Women, being smaller and slighter and weaker than men have no built in brakes. If we go to war, we go to war till the enemy is pieces.
The feminists who convinced American women that men were the enemy, at least as far back as I’ve been in the country, unleashed a monster that most of them didn’t anticipate or understand.
Ain’t momma happy ain’t nobody happy. And momma knows that she can’t hold her men by force, so she must berate them and berate them and berate them, until they confess to things they wouldn’t dream of doing.
The problem is that in so doing they give cover to the real predators. In the midst of the chorus of #Ihave the ones who really have will be assumed to just be guilty of the male gaze or something equally stupid. Even when they’re really serial rapists.
The world is not going to ever be comfortable for anyone. Not really. All of us suffer aggravation and annoyance and disparagement. It’s part of being human.
I want a world in which I and my sons, and my grandsons and granddaughters are all treated as people and not forced to confess to the sins of OTHERS.
Right now the danger to that world isn’t from the vaunted patriarchy but from the very real matriarchy. Mother should take an aspirin and go to bed, and big sister in particular (she’s a bitter spinster, even if she’s married. She never got over the envy of not being able to pee standing up) should shut up already. And dad and brothers should know that no #theyhavenot.
And then we can start, sensibly, trying to figure out what problems still exist for women (if any) and what new problems there are for men.

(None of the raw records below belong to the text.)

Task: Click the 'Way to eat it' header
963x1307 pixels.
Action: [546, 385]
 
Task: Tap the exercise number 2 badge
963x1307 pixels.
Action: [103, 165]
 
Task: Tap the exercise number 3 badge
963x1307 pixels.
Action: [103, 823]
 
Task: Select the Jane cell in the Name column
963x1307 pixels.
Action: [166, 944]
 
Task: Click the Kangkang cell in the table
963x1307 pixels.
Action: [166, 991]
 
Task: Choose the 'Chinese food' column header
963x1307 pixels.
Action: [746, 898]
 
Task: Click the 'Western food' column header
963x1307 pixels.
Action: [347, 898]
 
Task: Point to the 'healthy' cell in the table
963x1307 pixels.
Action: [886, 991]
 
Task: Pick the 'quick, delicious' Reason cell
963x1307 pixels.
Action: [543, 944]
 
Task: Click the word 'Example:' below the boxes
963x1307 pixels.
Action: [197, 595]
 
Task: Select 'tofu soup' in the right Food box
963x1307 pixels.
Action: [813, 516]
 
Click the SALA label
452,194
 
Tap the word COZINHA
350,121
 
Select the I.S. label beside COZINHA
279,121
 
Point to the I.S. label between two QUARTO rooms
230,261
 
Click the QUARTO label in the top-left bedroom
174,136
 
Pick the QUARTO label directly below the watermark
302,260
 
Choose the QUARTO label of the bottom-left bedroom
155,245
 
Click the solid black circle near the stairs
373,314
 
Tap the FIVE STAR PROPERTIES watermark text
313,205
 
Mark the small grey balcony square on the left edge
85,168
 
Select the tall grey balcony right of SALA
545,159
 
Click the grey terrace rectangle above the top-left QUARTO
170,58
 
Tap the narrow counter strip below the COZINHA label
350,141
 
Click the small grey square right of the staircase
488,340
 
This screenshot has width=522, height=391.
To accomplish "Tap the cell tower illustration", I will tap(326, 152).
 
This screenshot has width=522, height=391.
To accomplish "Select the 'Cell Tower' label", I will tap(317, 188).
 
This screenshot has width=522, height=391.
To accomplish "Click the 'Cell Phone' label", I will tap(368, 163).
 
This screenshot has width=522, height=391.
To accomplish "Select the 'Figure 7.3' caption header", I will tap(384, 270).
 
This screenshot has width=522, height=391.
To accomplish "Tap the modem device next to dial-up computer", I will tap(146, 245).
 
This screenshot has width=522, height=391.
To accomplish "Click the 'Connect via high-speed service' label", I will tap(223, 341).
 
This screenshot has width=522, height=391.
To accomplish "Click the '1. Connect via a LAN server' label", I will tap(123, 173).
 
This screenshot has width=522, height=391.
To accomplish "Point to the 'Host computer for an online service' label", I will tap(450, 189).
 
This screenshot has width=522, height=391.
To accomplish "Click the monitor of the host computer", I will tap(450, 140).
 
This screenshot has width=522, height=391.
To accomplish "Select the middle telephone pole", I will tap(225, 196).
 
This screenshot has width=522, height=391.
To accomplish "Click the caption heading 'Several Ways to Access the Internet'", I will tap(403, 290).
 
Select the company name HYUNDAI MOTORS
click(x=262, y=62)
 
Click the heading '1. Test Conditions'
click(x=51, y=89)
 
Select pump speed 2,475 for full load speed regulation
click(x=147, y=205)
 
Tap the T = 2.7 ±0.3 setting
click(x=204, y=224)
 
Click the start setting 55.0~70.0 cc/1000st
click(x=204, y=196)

And behave like grown ups. Any American woman who thinks that she lives in a patriarchy should be dropped in Spain for three months without an escort or help. (And that’s because I’m kind. Notice I didn’t say Saudi Arabia.) Any American man who thinks he might deserve to post #Ihave should call his local police station and confess, or see a decent therapist not known for implanting false memories.
We should adult already, and, btw, stop laying guilt trips on innocent children just because they were born with a penis. They don’t need special treatment, either. Boys and girls just need to know #allhumans. And #victimsaren’tspecial.